Current: v0.1.6 (Flax NNX implementation)

The package code is still v0.1.6 with Flax NNX. The v0.3 and v0.4 design doc revisions target the equinox migration roadmap (Epics 0–13). Math chapters describe the API documented in docs/design/, which is not yet implemented in src/vardax/_src/.

Upcoming (v0.2.0+ — equinox-native, pipekit-aligned)

Priority Epic Key work
P0 Epic 0 Equinox migration
P0 Epic 1 Pipekit-cycle protocol alignment
P0 Epic 2 Averaging kernel + multi-instrument obs operators
P0 Epic 2.5 Classical DA: OptimalInterpolation, ThreeDVar, StrongFourDVar, WeakFourDVar
P0 Epic 3 Adjoint composition via optimistix + diffrax
P1 Epic 4 Incremental 4DVar with CVT
P1 Epic 5 Posterior adapters
P1 Epic 6 FourDVarNet (learned variant of strong-4DVar)
P2 Epic 7 pipekit-cycle integration (VarDACycle, VarSmootherCycle) — landed in v0.5
P2 Epic 8 Amortized inference (AmortizedPosterior, regression head, six-step gates) — landed in v0.5; flow/score heads ship as stubs pending gauss_flows
P3 Epic 9 Hybrid ensemble-variational
P3 Epic 10 Math reference (17 chapters) — landed in v0.4
P3 Epic 11 Tutorials
P3 Epic 12 Benchmarks
P3 Epic 13 Operational deployment

References

  • Talagrand, O., & Courtier, P. (1987). Variational assimilation of meteorological observations with the adjoint vorticity equation. QJRMS 113(478).
  • Lorenc, A. (1981). A global three-dimensional multivariate statistical interpolation scheme. MWR 109(4).
  • Courtier, P., Thépaut, J.-N., & Hollingsworth, A. (1994). A strategy for operational implementation of 4D-Var, using an incremental approach.
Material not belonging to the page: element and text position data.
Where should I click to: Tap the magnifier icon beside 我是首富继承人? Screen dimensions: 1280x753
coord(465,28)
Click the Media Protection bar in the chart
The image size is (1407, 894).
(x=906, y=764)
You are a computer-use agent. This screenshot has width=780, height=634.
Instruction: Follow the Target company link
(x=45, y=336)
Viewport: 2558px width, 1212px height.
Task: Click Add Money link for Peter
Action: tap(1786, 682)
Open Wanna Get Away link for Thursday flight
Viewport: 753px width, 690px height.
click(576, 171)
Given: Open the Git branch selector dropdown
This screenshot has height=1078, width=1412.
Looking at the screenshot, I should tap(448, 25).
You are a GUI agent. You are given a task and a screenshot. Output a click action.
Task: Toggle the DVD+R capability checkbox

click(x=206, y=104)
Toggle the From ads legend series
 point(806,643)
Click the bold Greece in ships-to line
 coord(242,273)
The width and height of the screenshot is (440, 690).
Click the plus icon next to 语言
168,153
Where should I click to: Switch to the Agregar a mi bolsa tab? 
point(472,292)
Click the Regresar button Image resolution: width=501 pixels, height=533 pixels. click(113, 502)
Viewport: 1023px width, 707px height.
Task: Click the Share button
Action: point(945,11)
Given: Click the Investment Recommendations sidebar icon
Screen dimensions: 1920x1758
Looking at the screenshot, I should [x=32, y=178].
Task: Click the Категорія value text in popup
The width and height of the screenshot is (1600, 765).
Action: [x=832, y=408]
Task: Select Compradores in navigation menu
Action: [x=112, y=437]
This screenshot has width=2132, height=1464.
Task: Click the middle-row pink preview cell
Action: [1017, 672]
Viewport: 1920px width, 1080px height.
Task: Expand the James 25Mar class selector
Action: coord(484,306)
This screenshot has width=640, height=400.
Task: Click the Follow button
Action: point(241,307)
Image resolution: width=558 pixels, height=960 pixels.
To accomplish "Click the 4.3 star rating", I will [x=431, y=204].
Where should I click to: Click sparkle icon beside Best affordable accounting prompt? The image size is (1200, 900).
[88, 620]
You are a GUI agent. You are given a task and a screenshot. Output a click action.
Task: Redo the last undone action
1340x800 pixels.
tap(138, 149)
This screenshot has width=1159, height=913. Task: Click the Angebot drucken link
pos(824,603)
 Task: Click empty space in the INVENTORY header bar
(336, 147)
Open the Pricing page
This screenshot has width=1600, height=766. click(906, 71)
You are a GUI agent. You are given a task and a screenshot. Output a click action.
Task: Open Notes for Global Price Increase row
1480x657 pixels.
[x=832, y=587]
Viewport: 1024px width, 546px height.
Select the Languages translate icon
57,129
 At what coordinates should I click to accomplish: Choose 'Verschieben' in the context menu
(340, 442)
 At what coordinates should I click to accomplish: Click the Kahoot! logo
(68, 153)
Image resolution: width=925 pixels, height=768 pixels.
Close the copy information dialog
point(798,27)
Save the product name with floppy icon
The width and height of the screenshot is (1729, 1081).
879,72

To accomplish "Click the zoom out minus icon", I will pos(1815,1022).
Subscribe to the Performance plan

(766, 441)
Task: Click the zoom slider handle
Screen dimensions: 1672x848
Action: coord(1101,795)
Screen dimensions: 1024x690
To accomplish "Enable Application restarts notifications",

QJRMS 120(519).
  • Trémolet, Y. (2006). Accounting for an imperfect model in 4D-Var. QJRMS 132(621).
  • Fablet, R., et al. (2021). Learning Variational Data Assimilation Models and Solvers. JAMES 13(10).
  • Bolte, J., Pauwels, E., & Vaiter, S. (2023). One-step differentiation of iterative algorithms. NeurIPS.
  • Carrassi, A., et al. (2018). Data assimilation in the geosciences: An overview of methods, issues, and perspectives. WIREs CC 9(5).
  • Bannister, R. N. (2017). A review of operational methods of variational and ensemble-variational data assimilation. QJRMS 143(703).
  • Reference: CIA-Oceanix/4dvarnet-starter.
  • Predecessor: mvardax (deprecated).